Exercise details = Output every record verbatim, and omit each picture.

START Data supplied

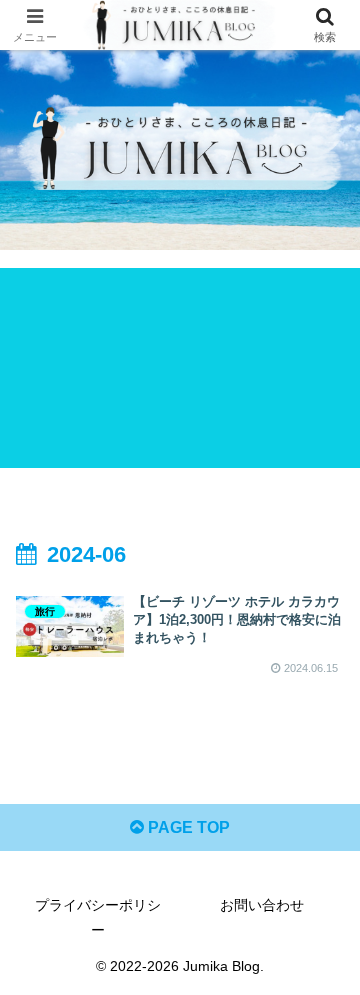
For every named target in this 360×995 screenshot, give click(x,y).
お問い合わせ (262, 905)
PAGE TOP (187, 827)
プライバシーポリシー (98, 917)
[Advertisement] (180, 368)
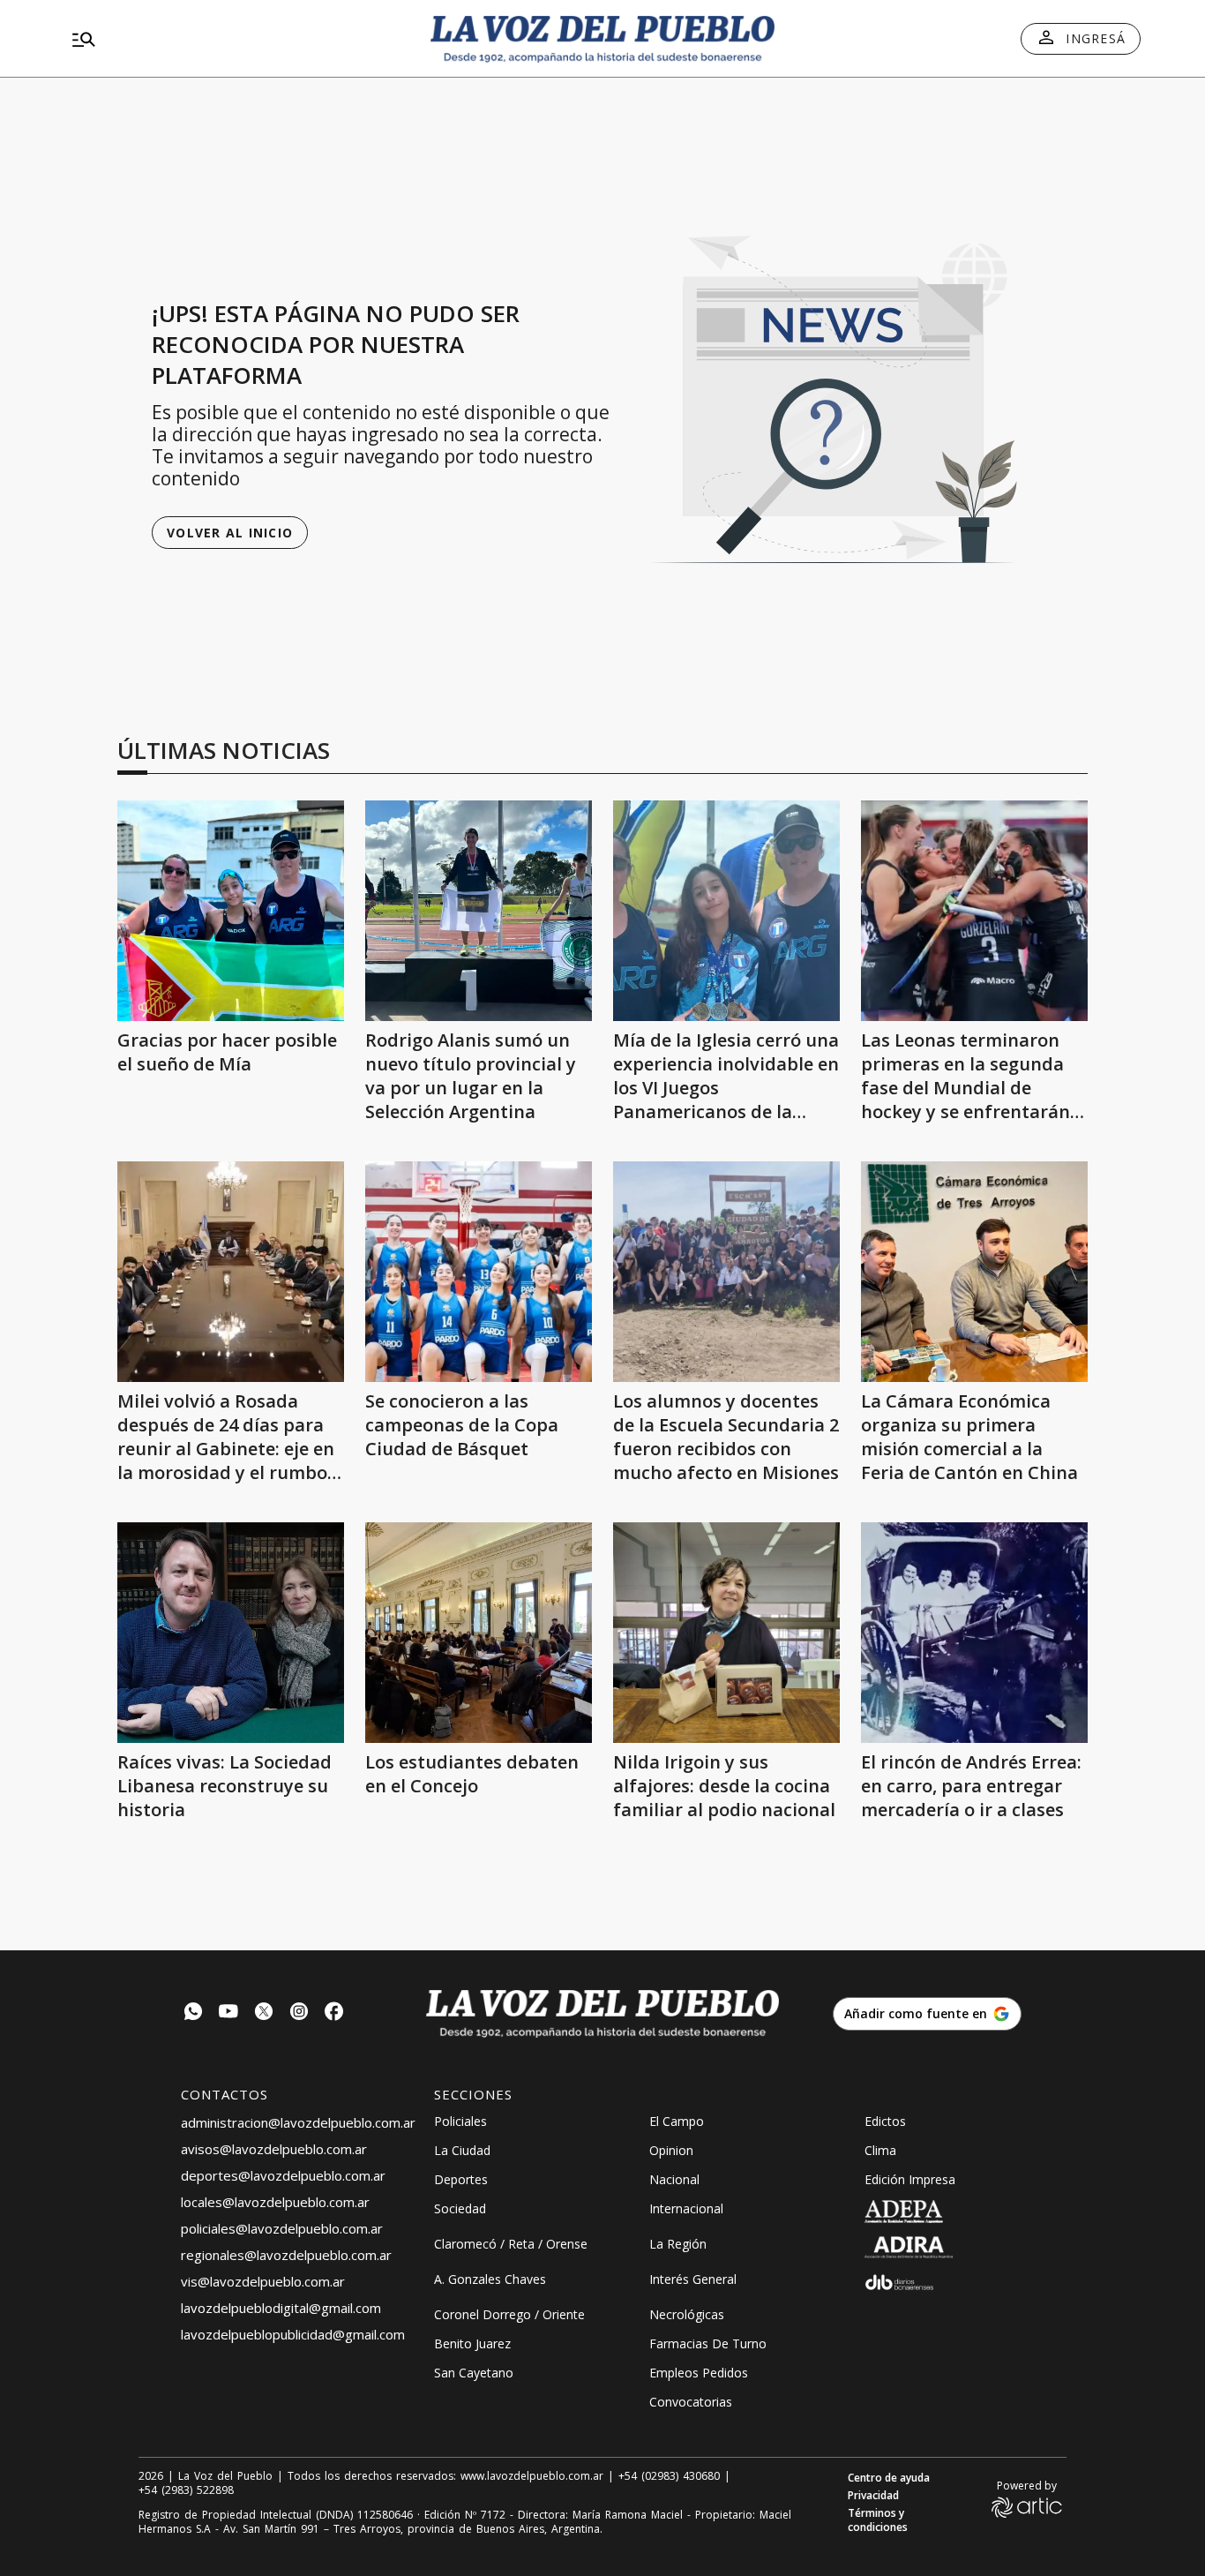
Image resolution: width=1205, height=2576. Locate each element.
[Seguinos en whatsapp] (193, 2013)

END Data supplied

Your solution =
For every named target in this 360×995 screenshot, give click(x,y).
お問い合わせ (262, 905)
PAGE TOP (187, 827)
プライバシーポリシー (98, 917)
[Advertisement] (180, 368)
Image resolution: width=1205, height=2576. Locate each element.
[Seguinos en whatsapp] (193, 2013)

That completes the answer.